(Excerpted passage)
%%
Researchers funded by the National Institute of Biomedical Imaging and Bioengineering have developed a non-invasive imaging technique that accurately detects skin cancer without surgical biopsy. Multiphoton microscopy of mitochondria—small organelles that produce energy in cells—accurately identified melanomas and basal cell carcinomas by detecting abnormal clusters of mitochondria in both types of skin cancer.

Diagram showing differences that can be observed in cell morphology in normal skin cells versus melanomas. Pink images show differences following biopsy and staining by a pathologist. Green slices show differences in fluorescence pattern of mitochondria using multiphoton microscopy. Source: Irene Georgakoudi, Tufts University.

Skin cancer is the most common type of cancer in the U.S. and most types of skin cancer are highly treatable, especially if detected early. “The technology developed here has the potential to make the detection of skin cancers extremely rapid and feasible at very early stages,” says Behrouz Shabestari, Ph.D., director of the NIBIB Program in Optical Imaging and Spectroscopy. “Rather than taking a biopsy sample that must be processed and then examined under a microscope by a pathologist, this system involves simply looking through the microscope at the patient’s skin and determining whether it is cancerous or not, within minutes.”

A group of international collaborators led by co-senior author Irene Georgakoudi, Ph.D., in the Department of Biomedical Engineering at Tufts, found that mitochondria behave very differently in healthy versus cancerous tissue. They used a laser microscopy technique that takes advantage of the characteristics of a key molecule in mitochondria, nicotinamide adenine dinucleotide (NADH), that is central to energy production. They found that NADH, which naturally fluoresces without injecting any dye or contrast agent into the individuals being screened, can be detected using multiphoton microscopy to provide diagnostically useful information about the organization of the mitochondria in skin cells.

“The system allows us to obtain very high-resolution images of individual cells without having to slice the tissue physically,” explained Georgakoudi. “With this technique, we found that in normal cells the mitochondria are spread throughout the cell in a web-like pattern. Conversely, cancerous skin cells show a very different pattern with the mitochondria found in clumps or clusters typically at the center of the cell along the border of the nucleus.”
%%
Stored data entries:
%%
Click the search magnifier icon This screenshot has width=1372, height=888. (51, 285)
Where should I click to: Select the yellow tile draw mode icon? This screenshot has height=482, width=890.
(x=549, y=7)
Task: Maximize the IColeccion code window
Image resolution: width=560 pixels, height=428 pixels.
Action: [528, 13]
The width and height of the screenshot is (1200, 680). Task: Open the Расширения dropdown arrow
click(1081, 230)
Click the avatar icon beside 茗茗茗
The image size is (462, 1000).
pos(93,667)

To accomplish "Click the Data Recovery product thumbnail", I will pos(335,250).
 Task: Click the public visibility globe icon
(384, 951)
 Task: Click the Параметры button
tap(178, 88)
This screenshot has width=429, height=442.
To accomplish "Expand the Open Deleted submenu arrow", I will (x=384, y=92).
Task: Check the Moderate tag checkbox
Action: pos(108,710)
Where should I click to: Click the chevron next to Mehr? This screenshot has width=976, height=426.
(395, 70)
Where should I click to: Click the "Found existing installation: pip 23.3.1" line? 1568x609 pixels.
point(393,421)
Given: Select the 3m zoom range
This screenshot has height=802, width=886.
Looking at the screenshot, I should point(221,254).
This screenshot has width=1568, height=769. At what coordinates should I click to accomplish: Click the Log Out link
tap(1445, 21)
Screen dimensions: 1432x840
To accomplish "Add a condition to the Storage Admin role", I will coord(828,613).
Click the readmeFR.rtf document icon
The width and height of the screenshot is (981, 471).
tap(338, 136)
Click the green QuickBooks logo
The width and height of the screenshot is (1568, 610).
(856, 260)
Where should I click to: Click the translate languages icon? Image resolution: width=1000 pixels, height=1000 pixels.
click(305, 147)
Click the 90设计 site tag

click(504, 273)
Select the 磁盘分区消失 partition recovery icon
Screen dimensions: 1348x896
%%
(Exercise set)
1. In the passage on skin cancer imaging, how are mitochondria arranged in normal skin cells?
2. Write the next part of the passage on skin cancer imaging, picking up after its last sentence.

(Answers by item)
1. They are spread throughout the cell in a web-like pattern.

2.
In this study the technique was tested in 10 patients with skin cancer (melanoma or basal carcinoma) and four who did not have skin cancer. The imaging technique results were compared to the traditional biopsy results obtained from each patient. The results demonstrated that the imaging technique correctly identified skin cancer in all 10 cancer patients, and made no false diagnoses in the four individuals without skin cancer.

Georgakoudi estimates that this test could be routinely used in doctor’s offices within five years, although the $100,000 price tag for the laser used in this microscope could limit the medical facilities that would be able to make such an investment. “Less-expensive lasers are on the horizon,” concludes Georgakoudi. “However, this approach would enable a doctor to make a quick diagnosis and begin treatment immediately, which could ultimately lower health care costs associated with these very common cancers.”

The researchers from the Department of Biomedical Engineering, Tufts University, the Laser Microbeam Program and Department of Dermatology at the University of California Irvine, the Department of Biomedical Engineering at the University of Arkansas, and the Department of Preventive Medicine in Malaga, Spain reported their findings in the November 2016 issue of Science Translational Medicine.

This research was funded by the National Institutes of Health through grant # P41EB015890 from the National Institute of Biomedical Imaging and Bioengineering. Additional funding was provided by the American Cancer Society, the Alexander S. Onassis Public Benefit Foundation, and the Arnold and Mabel Beckman Foundation.